A bare list of the events which followed the riots at Morant Bay provokes no argument. But whether these events are, or are not, the consequences of that affray, is a matter of debate. We offer the remarks which follow as a contribution to this debate.

If we interpret the events at Stony Gut and at the Court House in Morant Bay correctly as a statement, uttered in blood, about the unjust relations between men who belonged to different economic classes and also to different ethnic groups, then the direct effects of the riots must be sought in the subsequent attitudes of social groups towards one another. That is we have to answer such questions as, to what extent did the riots change the attitudes of blacks, browns and whites towards one another? Did such changes take place in St. Thomas alone, or over the whole island, or nowhere? Did the riots change the conception each ethnic group had of itself? Did it stiffen the spine of the one and make the other more accommodating? How did it affect the relations between planter and labourer? Did it alter the balance of political power between economic classes?

We cannot give satisfactory answers to most of these questions for three reasons. Firstly, we are limited in what we write here by the kind of historical documents we have used. The information we possess does not allow us to discuss the direct consequences of the riots on social attitudes. But we do have enough information to discuss the effect of the riots on politics.

Secondly, to answer questions of the kind which we have instanced, it is not enough to know what social attitudes were after the riots; it is also necessary to know with some precision what they were before that social disturbance. And this we do not know.

Thirdly, two events intervened between the riots and some of their possible consequences. The intrusion into the society of an alien military force which found no riot to suppress but remained to terrorise a part of that society. And following closely, the imposition of political authority from outside.

So although it is possible to sketch answers to some questions, such as the attitudes of employers to labourers, or the attitudes of ethnic groups to one another for the years before and after 1865, and although we know in general what the society was like before 1865, and what it was like afterwards, it remains difficult to assess the direct consequences of the riots on relationships within the society, because the British interposed themselves in ways which were bound to influence the relations of social groups one to another.

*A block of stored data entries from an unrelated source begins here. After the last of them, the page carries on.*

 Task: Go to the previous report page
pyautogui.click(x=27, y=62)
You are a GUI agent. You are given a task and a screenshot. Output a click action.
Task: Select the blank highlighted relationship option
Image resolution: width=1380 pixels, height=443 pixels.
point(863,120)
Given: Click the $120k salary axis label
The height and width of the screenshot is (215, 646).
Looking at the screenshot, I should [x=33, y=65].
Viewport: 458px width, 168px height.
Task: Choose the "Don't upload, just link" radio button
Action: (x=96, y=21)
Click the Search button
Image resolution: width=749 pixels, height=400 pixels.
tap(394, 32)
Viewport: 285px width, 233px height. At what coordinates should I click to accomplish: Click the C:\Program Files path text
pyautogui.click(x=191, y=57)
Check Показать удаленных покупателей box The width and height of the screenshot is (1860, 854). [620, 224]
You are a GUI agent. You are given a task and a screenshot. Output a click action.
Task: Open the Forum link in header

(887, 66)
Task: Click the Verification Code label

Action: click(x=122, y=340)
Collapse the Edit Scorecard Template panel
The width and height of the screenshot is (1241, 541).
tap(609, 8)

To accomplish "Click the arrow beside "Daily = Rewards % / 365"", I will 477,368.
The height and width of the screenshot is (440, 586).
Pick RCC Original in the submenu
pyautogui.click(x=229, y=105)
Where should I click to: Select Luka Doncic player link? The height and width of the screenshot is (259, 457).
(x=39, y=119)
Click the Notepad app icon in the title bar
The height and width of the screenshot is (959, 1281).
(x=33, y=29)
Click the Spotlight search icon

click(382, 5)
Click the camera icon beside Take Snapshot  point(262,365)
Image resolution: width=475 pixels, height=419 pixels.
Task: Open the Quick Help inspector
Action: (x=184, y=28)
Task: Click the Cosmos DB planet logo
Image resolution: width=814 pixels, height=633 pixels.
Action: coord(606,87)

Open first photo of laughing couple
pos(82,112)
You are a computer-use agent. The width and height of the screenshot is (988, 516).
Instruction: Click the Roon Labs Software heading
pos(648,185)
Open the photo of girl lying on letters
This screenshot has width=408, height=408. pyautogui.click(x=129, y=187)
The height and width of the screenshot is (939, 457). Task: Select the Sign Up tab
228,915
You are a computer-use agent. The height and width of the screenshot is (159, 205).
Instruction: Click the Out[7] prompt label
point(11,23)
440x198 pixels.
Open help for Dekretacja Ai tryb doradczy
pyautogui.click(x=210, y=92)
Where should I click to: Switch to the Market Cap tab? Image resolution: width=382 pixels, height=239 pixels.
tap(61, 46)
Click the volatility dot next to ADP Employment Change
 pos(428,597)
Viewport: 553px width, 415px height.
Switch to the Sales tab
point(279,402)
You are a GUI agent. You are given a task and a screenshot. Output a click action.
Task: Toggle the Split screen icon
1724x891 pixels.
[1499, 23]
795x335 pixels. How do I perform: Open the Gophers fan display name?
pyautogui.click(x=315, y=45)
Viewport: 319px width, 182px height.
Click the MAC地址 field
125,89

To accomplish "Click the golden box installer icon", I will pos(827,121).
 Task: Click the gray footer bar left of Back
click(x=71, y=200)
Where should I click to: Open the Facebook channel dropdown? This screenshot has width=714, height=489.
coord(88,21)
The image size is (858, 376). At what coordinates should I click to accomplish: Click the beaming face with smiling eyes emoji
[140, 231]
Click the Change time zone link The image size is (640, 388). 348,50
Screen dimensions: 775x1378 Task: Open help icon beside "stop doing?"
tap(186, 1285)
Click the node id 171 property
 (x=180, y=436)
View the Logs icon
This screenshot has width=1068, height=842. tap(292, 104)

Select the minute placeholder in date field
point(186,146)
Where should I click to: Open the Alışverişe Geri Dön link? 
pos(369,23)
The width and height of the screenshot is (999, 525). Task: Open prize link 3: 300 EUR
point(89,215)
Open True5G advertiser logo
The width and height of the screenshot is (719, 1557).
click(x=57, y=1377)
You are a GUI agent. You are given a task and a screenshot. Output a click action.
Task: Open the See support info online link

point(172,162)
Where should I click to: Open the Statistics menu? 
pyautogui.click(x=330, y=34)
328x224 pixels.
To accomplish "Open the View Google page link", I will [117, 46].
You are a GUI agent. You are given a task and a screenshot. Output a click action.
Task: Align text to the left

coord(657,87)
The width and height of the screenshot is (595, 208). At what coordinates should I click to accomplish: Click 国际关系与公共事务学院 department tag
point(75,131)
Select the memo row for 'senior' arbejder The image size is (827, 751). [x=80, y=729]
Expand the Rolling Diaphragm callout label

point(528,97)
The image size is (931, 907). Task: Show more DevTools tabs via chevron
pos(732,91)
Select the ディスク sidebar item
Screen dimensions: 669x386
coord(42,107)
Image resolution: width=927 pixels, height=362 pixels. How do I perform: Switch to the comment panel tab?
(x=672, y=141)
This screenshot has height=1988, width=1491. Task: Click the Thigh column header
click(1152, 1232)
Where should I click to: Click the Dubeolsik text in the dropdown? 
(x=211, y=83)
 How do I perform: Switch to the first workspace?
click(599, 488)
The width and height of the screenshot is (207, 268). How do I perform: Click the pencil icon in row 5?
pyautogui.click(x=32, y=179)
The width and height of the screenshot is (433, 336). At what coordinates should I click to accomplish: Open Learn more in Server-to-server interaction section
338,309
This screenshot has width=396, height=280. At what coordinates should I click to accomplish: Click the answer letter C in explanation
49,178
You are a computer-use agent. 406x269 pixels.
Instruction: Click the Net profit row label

If this is so, it is not the riots which make 1865 a watershed in Jamaican history, but the abdication in that year of political authority by the Jamaicans who possessed it. Later, we shall discuss the relationship between the riots and the passing of responsibility for the society over to foreigners. Now we wish to notice that both the riots and the events which followed them were the working out of tendencies already existing in the society. Since the society survived the riots without alteration of its social and economic structures, the history of Jamaica after 1865 may be read as a record of the extent to which these tendencies were assisted or frustrated by crown colony government.